Jedziemy standartowo – Nowe Miasteczko – Mycielin –
Niegosławice – Przemków – Wilkocin.
Jeśli
chodzi o Przemków to miasteczko wywiera na nas niezłe
wrażenie dzięki swej charakterystycznej przemysłowej
zabudowie oraz bunkrom, schronom i strażnicom ulokowanym
w pobliżu zakładów produkcjnych odlewni, prawdopodobnie
w celu ich obrony. Robimy tam mały postój aby dokładnie
skontemplować te wspaniałe okazy sztuki fotyfikacyjnej.
Po
oględzinach ruszamy w dalszą podróż i tam pojawia się
jedyny, mały zgrzyt (nieznajomość tych okolic daje się
we znaki) – mylimy drogę na Wilkocin ale spostrzegamy
się w porę i korygujemy błąd.

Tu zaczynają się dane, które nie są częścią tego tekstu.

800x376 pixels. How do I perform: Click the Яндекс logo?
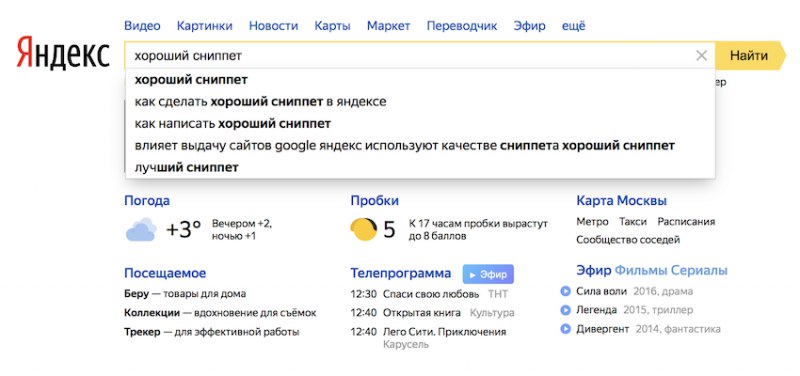[x=63, y=53]
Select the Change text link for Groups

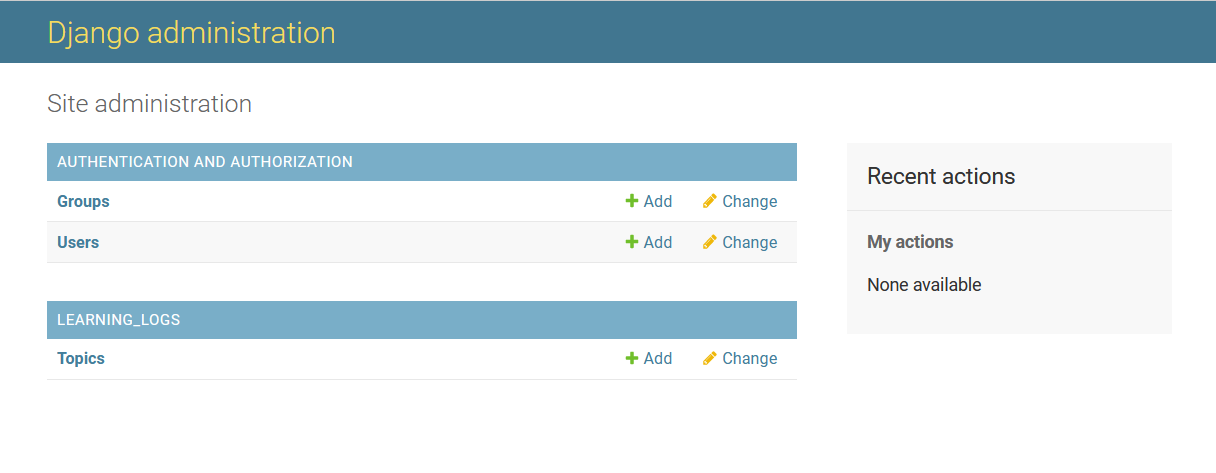tap(749, 201)
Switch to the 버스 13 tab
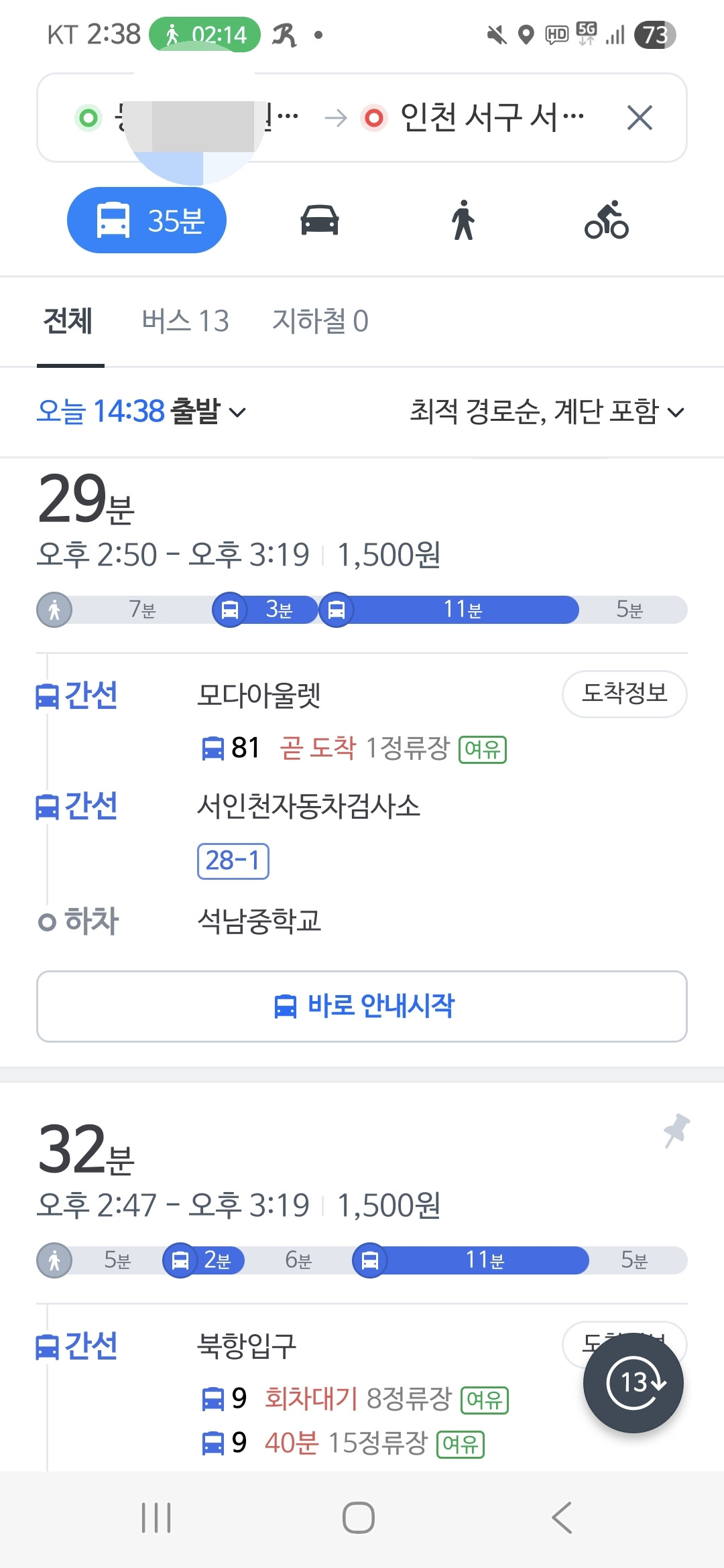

Jak już pisałem na miejscu
czekają na nas towarzysze z Polkowic. Podjeżdżamy
kawałek do tablic informacyjnych rezerwatu i dalszą
część drogi pokonujemy pieszo. Oblodzona ziemia i
nienaruszony śnieg dowodzą, że jestesmy chyba jedynymi
turystami o tej porze roku, nie licząc złomiarzy
(niestety)...
Maszerujmy
spory kawałek w głąb lasu który do złudzenia przypomina
tereny w Krzystkowicach ;)
W
końcu
wdrapujemy się pod sporą górkę i oczom naszym ukazuję
sie pierwszy kawałek betonu – zwiastun tego, że wejście
niedaleko. Rolę przewodników biora na siebie Hunterowcy,
jako stali bywalcy tych okolic doskonale orientują się w
terenie.
N\Odnajdujemy
wejście i schodzimy w dół. Bunker robi wrażenie mimo
bardzo zdewastowanego wnętrza. Jeszcze parę lat temu
wszystko było na swoim miejscu a na wejścia pozakładane
były drzwi. No cóż... Polska...
W tym
miejscu tradycyjnie trochę wiadomości na temat tego
obiektu
Bunkier
w Wilkocinie do 1992 roku był użytkowany przez wojska
radzieckie jako obiekt militarny. Obiekt ten składał się
z dwóch kompleksów w skład którego głównie wchodziły
obiekty podziemne o kilku poziomach. Prawdopodobnie
znajdował się tam ośrodek dowodzenia flotą okrętów
podwodnych Układu Warszawskiego. Obiekt był bardzo
dobrze pilnowany i żaden Polak nie miał do niego
dostępu. Być może wspomniany schron to była baza
łączności stratosferycznej. Kompleks ten był
prawdopodobnie jednym z najnowocześniejszych bunkrów
tego typu na świecie, spełniający funkcje bunkra
przeciwatomowego, który były bardzo dobrze zakamuflowany
w lesie, że podobno nawet okoliczna ludność nie
wiedziała o jego istnieniu... W pobliskich
miejscowościach znajdują się także ciekawe kompleksy
byłych wojsk radzieckich.
Z
coraz wiekszym zaciekawieniem penetrujemy poszczególne
systemy korytarzy, hangarów i innych pomieszczeń. W
końcu docieramy do punktu widokowego utworzonego na
dachu hangaru tyle że naziemnego. Tam „rozbijamy obóz” i
podejmujemy próby rozpalenia ogniska..
Początkowo
wychodzi z tego dużo dymu i nic więcej ale koniec końców
udaje się nam posilić „na ciepło”. Między posiłkami
penetrujemy okolicę a mianowice kolejny system korytarzy
oraz wojskowe budynki.
Dobiega
końca nasza wyprawa – poszczególne ekipy stopniowo
opuszczaja teren...
Zielonogórzanie
błądzą trochę po drodze ale miałem o tym nie pisać ;)
W
drodze powrotnej naszym „łupem” pada stara Przemkowska
stacja PKP „Przemków Odlewnia” oraz wieżyczka w
Niegosławicach również stanowiąca obiekt okołokolejarski
:)
Do
Nowej Soli dobijamy późnym popołudniem „obładowani”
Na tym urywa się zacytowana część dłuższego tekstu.